◆ **Data in this exercise**
=== Begin Enclosure ===
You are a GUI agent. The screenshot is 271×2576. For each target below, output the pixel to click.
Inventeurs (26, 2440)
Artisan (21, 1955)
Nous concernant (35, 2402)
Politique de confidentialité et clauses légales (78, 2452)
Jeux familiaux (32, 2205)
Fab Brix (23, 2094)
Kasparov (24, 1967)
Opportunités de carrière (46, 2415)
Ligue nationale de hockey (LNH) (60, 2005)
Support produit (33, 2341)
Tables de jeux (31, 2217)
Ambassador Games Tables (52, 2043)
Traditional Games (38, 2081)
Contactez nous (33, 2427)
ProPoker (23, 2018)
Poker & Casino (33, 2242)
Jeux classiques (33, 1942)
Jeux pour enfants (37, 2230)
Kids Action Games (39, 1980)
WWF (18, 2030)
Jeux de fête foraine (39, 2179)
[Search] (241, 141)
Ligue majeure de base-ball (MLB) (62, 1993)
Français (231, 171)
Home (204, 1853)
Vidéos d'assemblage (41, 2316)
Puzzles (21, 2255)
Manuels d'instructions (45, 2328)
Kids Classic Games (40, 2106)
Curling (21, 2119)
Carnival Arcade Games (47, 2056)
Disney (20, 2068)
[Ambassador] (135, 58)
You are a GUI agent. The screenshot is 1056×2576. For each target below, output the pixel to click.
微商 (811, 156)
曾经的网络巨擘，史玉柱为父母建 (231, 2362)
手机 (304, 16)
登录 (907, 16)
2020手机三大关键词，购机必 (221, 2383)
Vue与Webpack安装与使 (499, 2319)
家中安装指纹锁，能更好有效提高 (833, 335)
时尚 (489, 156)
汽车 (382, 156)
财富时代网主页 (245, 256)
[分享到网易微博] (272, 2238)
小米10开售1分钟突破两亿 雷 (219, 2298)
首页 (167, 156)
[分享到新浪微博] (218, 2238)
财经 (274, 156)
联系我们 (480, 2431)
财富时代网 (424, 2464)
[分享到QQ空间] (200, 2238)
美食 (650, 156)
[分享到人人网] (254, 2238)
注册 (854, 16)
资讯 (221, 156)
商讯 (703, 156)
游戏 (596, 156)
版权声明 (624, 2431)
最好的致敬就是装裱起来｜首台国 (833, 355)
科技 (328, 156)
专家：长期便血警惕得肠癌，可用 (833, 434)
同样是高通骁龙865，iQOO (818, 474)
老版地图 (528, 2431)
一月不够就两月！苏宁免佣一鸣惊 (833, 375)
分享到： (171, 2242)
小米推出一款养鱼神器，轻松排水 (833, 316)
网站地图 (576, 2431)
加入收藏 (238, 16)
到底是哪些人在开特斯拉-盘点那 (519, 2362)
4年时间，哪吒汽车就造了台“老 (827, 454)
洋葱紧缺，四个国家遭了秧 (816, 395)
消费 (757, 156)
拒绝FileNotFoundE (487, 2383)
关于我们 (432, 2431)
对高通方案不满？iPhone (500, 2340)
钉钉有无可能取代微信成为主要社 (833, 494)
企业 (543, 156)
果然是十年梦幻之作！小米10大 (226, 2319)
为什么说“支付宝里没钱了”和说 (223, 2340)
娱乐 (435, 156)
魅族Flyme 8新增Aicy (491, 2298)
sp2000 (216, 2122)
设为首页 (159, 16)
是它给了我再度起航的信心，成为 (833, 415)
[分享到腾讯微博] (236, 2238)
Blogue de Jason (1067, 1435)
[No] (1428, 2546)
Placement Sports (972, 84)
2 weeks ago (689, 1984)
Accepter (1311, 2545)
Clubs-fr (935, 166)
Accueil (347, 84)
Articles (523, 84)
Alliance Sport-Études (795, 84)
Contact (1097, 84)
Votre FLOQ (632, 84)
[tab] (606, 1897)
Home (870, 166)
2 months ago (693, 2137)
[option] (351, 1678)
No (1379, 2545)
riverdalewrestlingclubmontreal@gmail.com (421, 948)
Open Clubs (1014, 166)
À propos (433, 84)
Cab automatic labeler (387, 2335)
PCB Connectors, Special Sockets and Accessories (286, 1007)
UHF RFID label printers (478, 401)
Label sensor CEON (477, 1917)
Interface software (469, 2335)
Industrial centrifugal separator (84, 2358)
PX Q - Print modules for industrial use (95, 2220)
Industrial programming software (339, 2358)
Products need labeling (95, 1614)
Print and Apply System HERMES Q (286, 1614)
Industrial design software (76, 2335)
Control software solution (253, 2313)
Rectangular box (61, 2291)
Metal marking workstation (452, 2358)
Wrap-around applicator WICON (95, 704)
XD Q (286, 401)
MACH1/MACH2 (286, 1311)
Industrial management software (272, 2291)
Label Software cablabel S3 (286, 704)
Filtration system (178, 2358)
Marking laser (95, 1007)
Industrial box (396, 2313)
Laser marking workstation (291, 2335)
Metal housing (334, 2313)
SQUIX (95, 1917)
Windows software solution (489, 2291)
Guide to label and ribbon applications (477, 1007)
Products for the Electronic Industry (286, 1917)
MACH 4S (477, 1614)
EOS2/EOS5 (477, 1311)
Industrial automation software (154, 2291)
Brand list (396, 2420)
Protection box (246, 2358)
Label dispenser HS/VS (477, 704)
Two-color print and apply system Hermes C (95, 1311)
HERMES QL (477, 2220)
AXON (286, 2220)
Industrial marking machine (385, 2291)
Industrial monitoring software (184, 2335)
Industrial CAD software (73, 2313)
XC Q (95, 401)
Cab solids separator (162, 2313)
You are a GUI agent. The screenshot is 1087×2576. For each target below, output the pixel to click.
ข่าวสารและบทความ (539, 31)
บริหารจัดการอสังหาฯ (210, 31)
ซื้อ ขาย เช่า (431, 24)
=== End Enclosure ===
◆ **Directions for this task**
Each line of the data above must be restated word for word.

◆ **Problem solution**
You are a GUI agent. The screenshot is 271×2576. For each target below, output the pixel to click.
Inventeurs (26, 2440)
Artisan (21, 1955)
Nous concernant (35, 2402)
Politique de confidentialité et clauses légales (78, 2452)
Jeux familiaux (32, 2205)
Fab Brix (23, 2094)
Kasparov (24, 1967)
Opportunités de carrière (46, 2415)
Ligue nationale de hockey (LNH) (60, 2005)
Support produit (33, 2341)
Tables de jeux (31, 2217)
Ambassador Games Tables (52, 2043)
Traditional Games (38, 2081)
Contactez nous (33, 2427)
ProPoker (23, 2018)
Poker & Casino (33, 2242)
Jeux classiques (33, 1942)
Jeux pour enfants (37, 2230)
Kids Action Games (39, 1980)
WWF (18, 2030)
Jeux de fête foraine (39, 2179)
[Search] (241, 141)
Ligue majeure de base-ball (MLB) (62, 1993)
Français (231, 171)
Home (204, 1853)
Vidéos d'assemblage (41, 2316)
Puzzles (21, 2255)
Manuels d'instructions (45, 2328)
Kids Classic Games (40, 2106)
Curling (21, 2119)
Carnival Arcade Games (47, 2056)
Disney (20, 2068)
[Ambassador] (135, 58)
You are a GUI agent. The screenshot is 1056×2576. For each target below, output the pixel to click.
微商 (811, 156)
曾经的网络巨擘，史玉柱为父母建 (231, 2362)
手机 (304, 16)
登录 (907, 16)
2020手机三大关键词，购机必 (221, 2383)
Vue与Webpack安装与使 (499, 2319)
家中安装指纹锁，能更好有效提高 (833, 335)
时尚 (489, 156)
汽车 (382, 156)
财富时代网主页 (245, 256)
[分享到网易微博] (272, 2238)
小米10开售1分钟突破两亿 雷 (219, 2298)
首页 (167, 156)
[分享到新浪微博] (218, 2238)
财经 (274, 156)
联系我们 (480, 2431)
财富时代网 (424, 2464)
[分享到QQ空间] (200, 2238)
美食 (650, 156)
[分享到人人网] (254, 2238)
注册 (854, 16)
资讯 (221, 156)
商讯 (703, 156)
游戏 (596, 156)
版权声明 (624, 2431)
最好的致敬就是装裱起来｜首台国 (833, 355)
科技 (328, 156)
专家：长期便血警惕得肠癌，可用 (833, 434)
同样是高通骁龙865，iQOO (818, 474)
老版地图 (528, 2431)
一月不够就两月！苏宁免佣一鸣惊 (833, 375)
分享到： (171, 2242)
小米推出一款养鱼神器，轻松排水 (833, 316)
网站地图 (576, 2431)
加入收藏 (238, 16)
到底是哪些人在开特斯拉-盘点那 (519, 2362)
4年时间，哪吒汽车就造了台“老 (827, 454)
洋葱紧缺，四个国家遭了秧 (816, 395)
消费 (757, 156)
拒绝FileNotFoundE (487, 2383)
关于我们 (432, 2431)
对高通方案不满？iPhone (500, 2340)
钉钉有无可能取代微信成为主要社 (833, 494)
企业 (543, 156)
果然是十年梦幻之作！小米10大 (226, 2319)
为什么说“支付宝里没钱了”和说 (223, 2340)
娱乐 (435, 156)
魅族Flyme 8新增Aicy (491, 2298)
sp2000 (216, 2122)
设为首页 (159, 16)
是它给了我再度起航的信心，成为 (833, 415)
[分享到腾讯微博] (236, 2238)
Blogue de Jason (1067, 1435)
[No] (1428, 2546)
Placement Sports (972, 84)
2 weeks ago (689, 1984)
Accepter (1311, 2545)
Clubs-fr (935, 166)
Accueil (347, 84)
Articles (523, 84)
Alliance Sport-Études (795, 84)
Contact (1097, 84)
Votre FLOQ (632, 84)
[tab] (606, 1897)
Home (870, 166)
2 months ago (693, 2137)
[option] (351, 1678)
No (1379, 2545)
riverdalewrestlingclubmontreal@gmail.com (421, 948)
Open Clubs (1014, 166)
À propos (433, 84)
Cab automatic labeler (387, 2335)
PCB Connectors, Special Sockets and Accessories (286, 1007)
UHF RFID label printers (478, 401)
Label sensor CEON (477, 1917)
Interface software (469, 2335)
Industrial centrifugal separator (84, 2358)
PX Q - Print modules for industrial use (95, 2220)
Industrial programming software (339, 2358)
Products need labeling (95, 1614)
Print and Apply System HERMES Q (286, 1614)
Industrial design software (76, 2335)
Control software solution (253, 2313)
Rectangular box (61, 2291)
Metal marking workstation (452, 2358)
Wrap-around applicator WICON (95, 704)
XD Q (286, 401)
MACH1/MACH2 (286, 1311)
Industrial management software (272, 2291)
Label Software cablabel S3 (286, 704)
Filtration system (178, 2358)
Marking laser (95, 1007)
Industrial box (396, 2313)
Laser marking workstation (291, 2335)
Metal housing (334, 2313)
SQUIX (95, 1917)
Windows software solution (489, 2291)
Guide to label and ribbon applications (477, 1007)
Products for the Electronic Industry (286, 1917)
MACH 4S (477, 1614)
EOS2/EOS5 (477, 1311)
Industrial automation software (154, 2291)
Brand list (396, 2420)
Protection box (246, 2358)
Label dispenser HS/VS (477, 704)
Two-color print and apply system Hermes C (95, 1311)
HERMES QL (477, 2220)
AXON (286, 2220)
Industrial marking machine (385, 2291)
Industrial monitoring software (184, 2335)
Industrial CAD software (73, 2313)
XC Q (95, 401)
Cab solids separator (162, 2313)
You are a GUI agent. The screenshot is 1087×2576. For each target below, output the pixel to click.
ข่าวสารและบทความ (539, 31)
บริหารจัดการอสังหาฯ (210, 31)
ซื้อ ขาย เช่า (431, 24)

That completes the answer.